Diaricat uses llama.cpp as the local inference engine for transcript correction and summarization, running GGUF-compatible models. Without a configured model, it falls back to rule-based processing.
- Qwen 2.5 7B Instruct (Q4_K_M) — configured by default for the local post-processing pipeline
- Default model path:
models/qwen2.5-7b-instruct-q4_k_m.gguf - Context size:
4096 - Inference engine:
llama.cpp
| Model | Size | Min RAM | Quality |
|---|---|---|---|
| Qwen 2.5 1.5B (Q4_K_M) | ~1 GB | 4 GB | Basic |
| Qwen 2.5 3B (Q4_K_M) | ~2 GB | 6 GB | Good |
| Qwen 2.5 7B (Q4_K_M) | ~4.7 GB | 10 GB | Best |
Place the .gguf file in workspace/models/ and configure the path in Settings. Model path and runtime parameters can be updated from the application Settings screen.
- Validation — Verify source file exists and is a supported format
- Audio normalization — Extract audio, convert to 16kHz mono WAV via FFmpeg
- Transcription — Speech-to-text with Faster Whisper (chunked for long audio)
- Speaker diarization — Identify speakers using ECAPA-TDNN embeddings + agglomerative clustering
- Segment merge — Align ASR segments with speaker turns
- Correction (optional) — Fix ASR errors using local LLM
- Summarization (optional) — Generate structured summary with key points, decisions, and topics
Diaricat/
├── src/diaricat/ # Python backend
│ ├── api/ # FastAPI routes and middleware
│ ├── core/ # Orchestrator, job queue, alignment
│ ├── services/ # Transcription, diarization, postprocess, export
│ ├── models/ # Pydantic domain and API models
│ ├── utils/ # Device detection, logging, compatibility
│ ├── desktop.py # pywebview desktop shell
│ ├── main.py # CLI entry point
│ └── settings.py # Configuration management
├── frontend/ # React/TypeScript UI
│ └── src/
│ ├── components/ # UI components (screens, ui primitives)
│ ├── context/ # React context (AppContext, I18nContext)

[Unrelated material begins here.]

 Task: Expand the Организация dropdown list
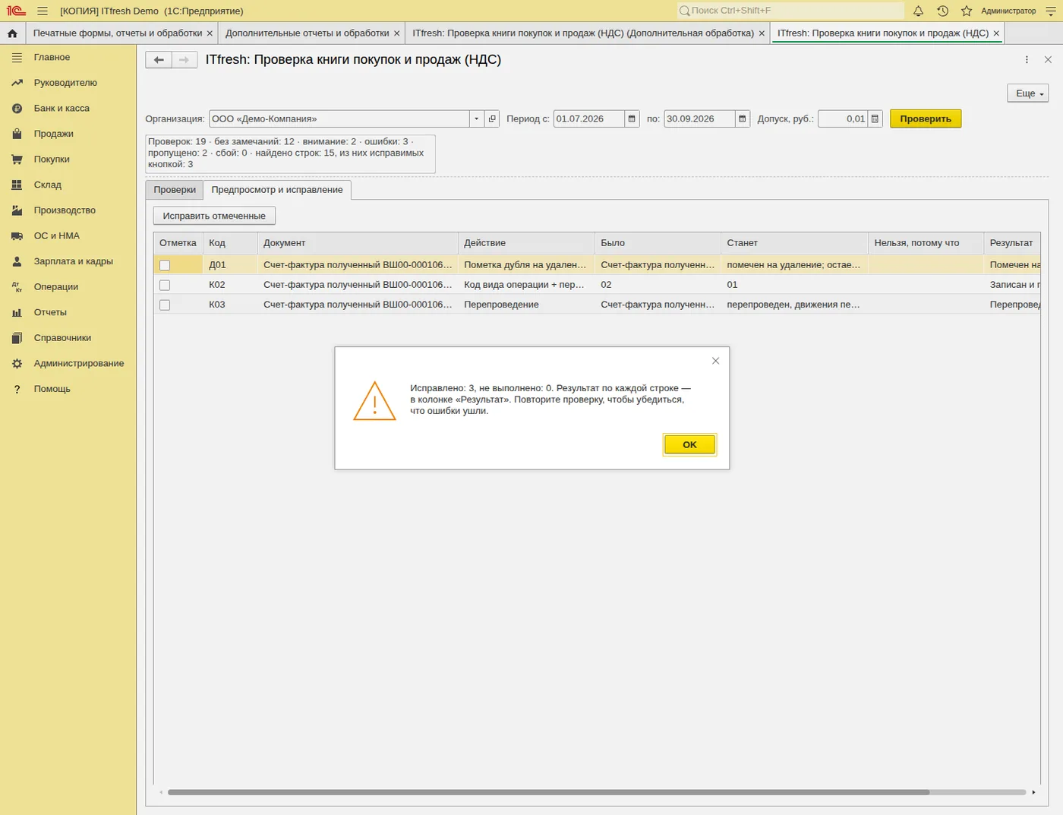pos(476,118)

│ ├── lib/ # API client, i18n translations
│ └── types/ # TypeScript type definitions
├── config/ # Default configuration (YAML)
├── packaging/ # PyInstaller spec and runtime hooks
├── scripts/ # Build scripts
├── tests/ # Unit tests
├── vendor/ # Bundled FFmpeg binaries
└── pyproject.toml # Project metadata and dependencies
Settings are stored in config/default.yaml and can be modified through the Settings screen in the app:
| Setting | Default | Description |
|---|---|---|
whisper_model |
large-v3 |
Whisper model size |
whisper_compute_type |
float16 |
Compute precision (float16/int8) |
diarization_profile |
quality |
Diarization quality (fast/balanced/quality) |
llama_model_path |
models/qwen2.5-7b-instruct-q4_k_m.gguf |
Path to GGUF model |
llama_n_ctx |
4096 |
LLM context window size |
device_mode |
auto |
Device selection (auto/cpu/cuda) |
Backend: Python 3.14 · FastAPI · Uvicorn · Pydantic · PyYAML · SpeechBrain · Faster Whisper · CTranslate2 · llama-cpp-python · PyInstaller
Frontend: React 18 · TypeScript · Vite · Tailwind CSS · Radix UI · shadcn/ui · Lucide Icons
AI Models: Whisper large-v3 (ASR) · pyannote/speaker-diarization-3.1 + ECAPA-TDNN embeddings (diarization) · Qwen 2.5 7B Instruct Q4_K_M (correction/summary via llama.cpp)
MIT License — see LICENSE file for details.
Built with privacy in mind. Your audio never leaves your machine.